Every piece of memory in CUDA must be known at kernel-launch time. You can't allocate/deallocate/change anything while the kernel is running. This is true for global memory, shared memory and registers.
The common workaround is the allocate the maximum size of memory needed beforehand. This can be as simple as allocating the maximum size needed for one thread thread-multiple times or as complex as adding up all those thread-needed sizes for a total maximum and calculating appropriate thread-offsets into that array. That's a tradeoff between memory allocation and offset-computation time.

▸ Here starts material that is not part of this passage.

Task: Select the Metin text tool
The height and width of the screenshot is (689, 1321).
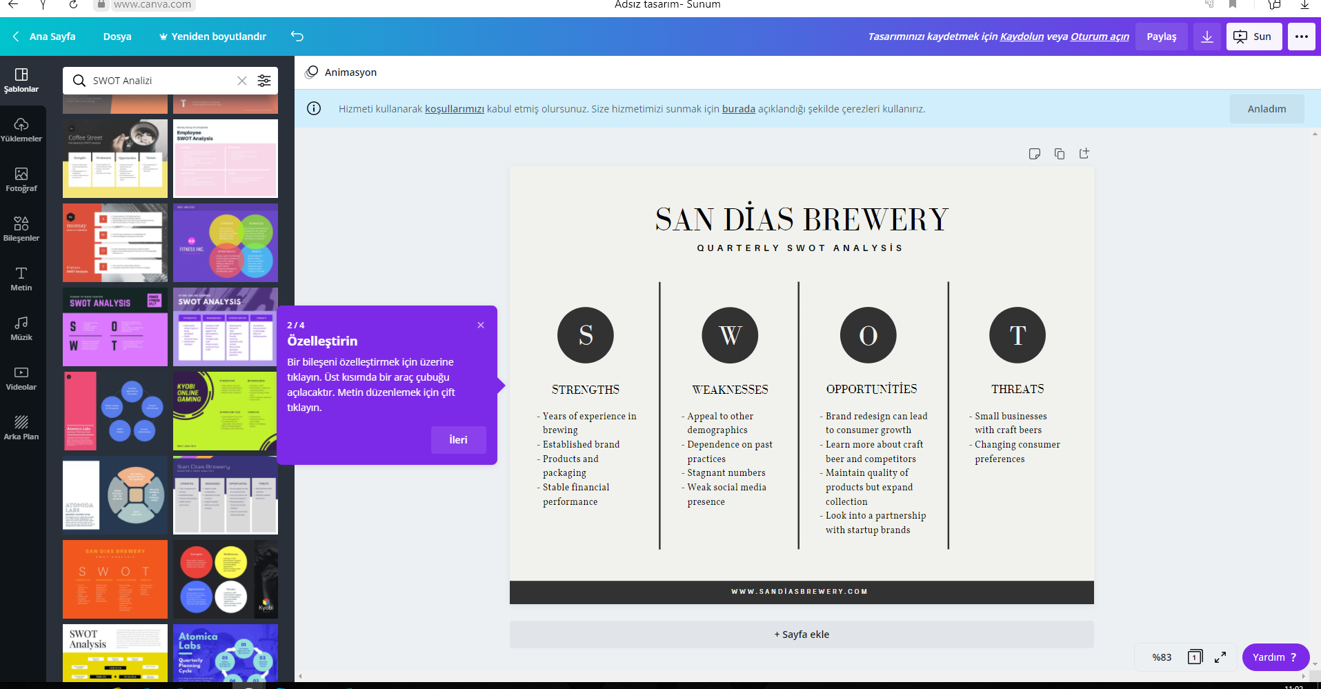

Go for the simple solution if you can and for the complex if you have to, due to memory limitations.
Why are you not using textures? Using a 2D or 3D texture would make this problem much easier. The GPU is designed to do very fast floating point interpolation, and CUDA includes excellent support for it. The literature has examples of projection reconstruction on the GPU, e.g. Accelerating simultaneous algebraic reconstruction technique with motion compensation using CUDA-enabled GPU, and textures are an integral part of their algorithms. Your own manual coordinates calculations can only be slower and more error prone than what the GPU provides, unless you need something weird like sinc interpolation.
1400x3600x60 is a little big for a single 3D texture, but you could break your problem up into 2D slices, 3D sub-volumes, or hierarchical multi-resolution reconstruction. These have all been used by other researchers. Just search PubMed.